The report does not provide names of any facilities or patients.

In a formal response, state Health Director Cara Christ disputed the findings, taking her own slap at the auditors for failing to “provide context” in terms of all of the roles of her agency.

“Long term care facilities represent less than 0.5 percent of total licensees under department regulation,” she said. And Christ said the auditors, who acknowledged they looked at only a sample of all reports, looked at only 0.4 percent of all complaints received by her agency during the two-year period under evaluation.

“Rather than articulating how the department performs across this wide range of activities to protect public health and safety and investigating and resolving complaints within its jurisdiction, the audit findings focus on this very narrow non-representative sample,” she said.

Christ also said her agency evaluates facilities for the federal Centers for Medicare and Medicaid Services and “is currently in compliance with those requirements.”

“The audit establishes expectations for the department beyond those that exist in its agreement with CMS or as currently established by the Legislature,” she wrote, including determining what are acceptable time frames – and without regard to available resources.

She did, however, agree to do more to allocate new staff or reallocate existing staff to prioritize, investigate and resolve complaints about long-term care facilities. And she said her agency is assigning two additional staffers to handle complaints.

But Christ suggested that resolving the problems may require more than just changing assignments.

“The department believes an additional 44 staff and an additional $3.3 million appropriation and general fund allocation will be needed to timely adjudicate the nearly 2,500 complaints received annually,” she said.

State auditors said that the primary responsibility for investigating allegations of abuse, neglect and exploitation of vulnerable adults in Arizona is with the Department of Economic Security. But it is the role of the health department to review the facility’s practices, policies and procedures to determine if there are “appropriate safeguards in place to mitigate the likelihood of abuse occurring.”

And the report warns that the health department not investigating complaints or taking too long to get them resolved “may put residents at risk.”

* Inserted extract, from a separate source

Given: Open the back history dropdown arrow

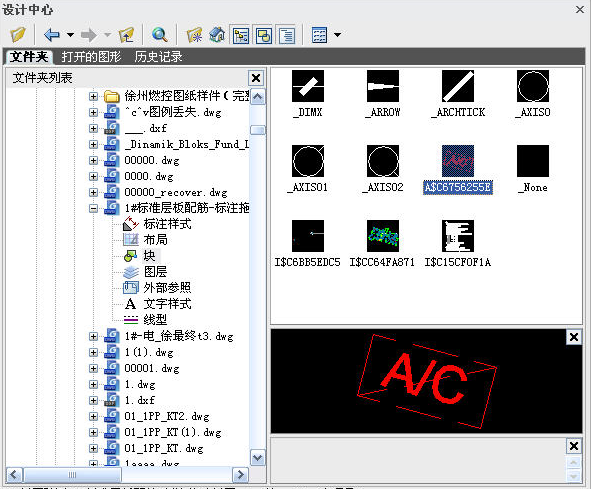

The auditors cited one case complaint by a nursing student who was on rotation at a long-term care facility who alleged residents were being subjected to abuse, neglect, unsanitary conditions and inappropriate quality of care and treatment. Yet that complaint had been open and uninvestigated for 299 days.

“By not initiating an investigation of this complaint, the department has yet to determine whether the allegations where substantiated (or) unsubstantiated,” the report reads. And if they were substantiated, the auditors said, the department should take action, ranging from requiring the facility to develop and implement a plan of correction to actually revoking the facility’s license.

“The longer a complaint or self-report remains uninvestigated, the more likely potential problems or violations will remain unaddressed,” the report says.